Digital transformation and moving to the cloud is hard enough just technologically. Legacy systems – often the backbone of your shop – are notoriously difficult candidates. Now add to that getting people to change the way they have done things for years takes even more effort.
Ask yourself: Do you have the talent to undertake a digital transformation? How about expertise in cloud computing? Surveys show there is a big skill gap and it is a real barrier to success. How about your management processes and organizational structure? Does it encourage lots of experimentation and quick decision-making? Is it very flat with little hierarchy?
Consider instead making incremental changes that take advantage of some of the innovative tools and techniques that have emerged. But do it without tearing apart your culture. You can confine the risk, minimize the expense and raise your chance of success. Maybe you should just modernize a system but keep the people processes and structure the same. Or, think about substituting a new technology for the way you are doing it now.
Let’s say you are in a utility: How about drones for inspecting pipelines and power lines? Or maybe you are a manufacturer: Maybe try 3D printing (additive manufacturing) for certain parts to be used in manufacturing. What if you are in healthcare? What kind of small incremental change could you try? One doctor came up with a way to use the iPhone to give eye examinations in the field.

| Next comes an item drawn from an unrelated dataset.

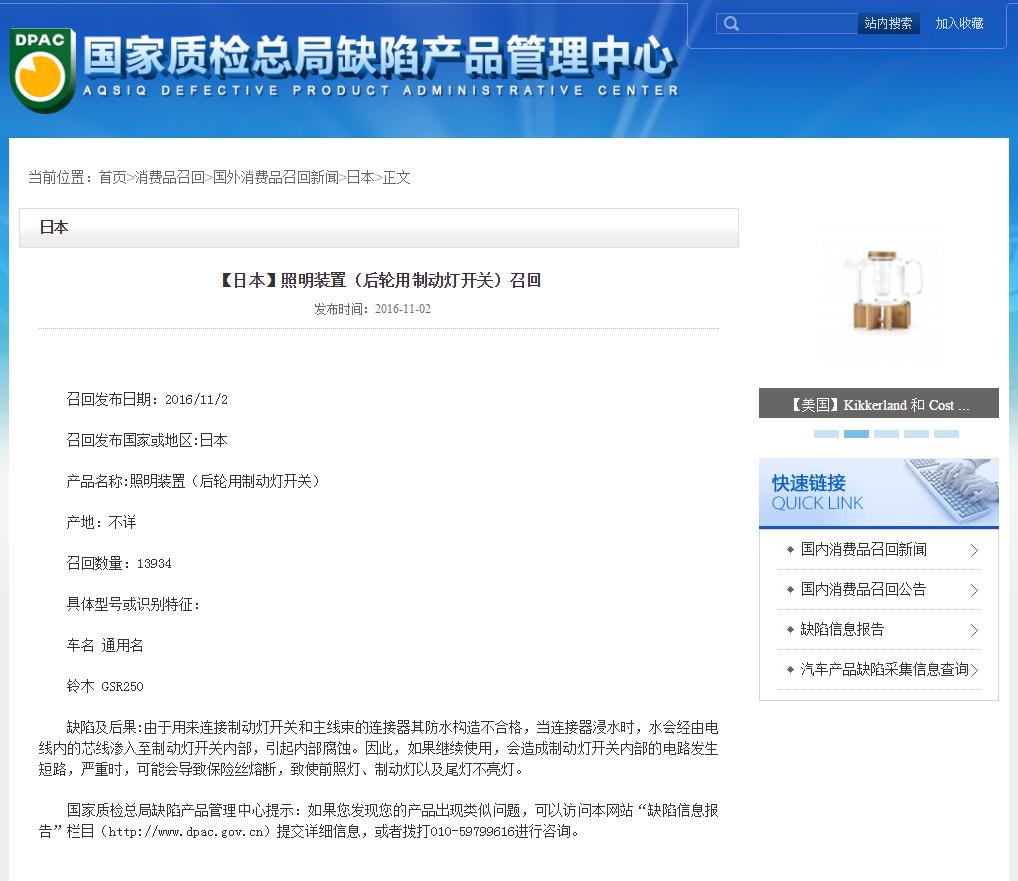Image resolution: width=1018 pixels, height=881 pixels.
Task: Click chevron beside 国内消费品召回新闻
Action: point(973,550)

The increasing digitization of almost everything we do is coming but it will not happen overnight. We forget how long it takes for new technologies to actually percolate through a society. Don’t be fooled by exaggerated claims like how fast smartphones were adopted. Remember they were built on the development of mobile phones, the internet, email, search and a whole host of technologies that took decades to mature.
Now that you have taken a deep breath which modernization or new technology will you try?